• _TASK DATA_:
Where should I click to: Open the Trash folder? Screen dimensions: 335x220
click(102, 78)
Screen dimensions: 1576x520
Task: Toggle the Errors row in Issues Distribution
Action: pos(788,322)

• _THE REQUEST_:
Rewrite all of these lines with "Trash" changed to "Archive" and nothing else altered.

• _TASK SOLUTION_:
Where should I click to: Open the Archive folder? Screen dimensions: 335x220
click(102, 78)
Screen dimensions: 1576x520
Task: Toggle the Errors row in Issues Distribution
Action: pos(788,322)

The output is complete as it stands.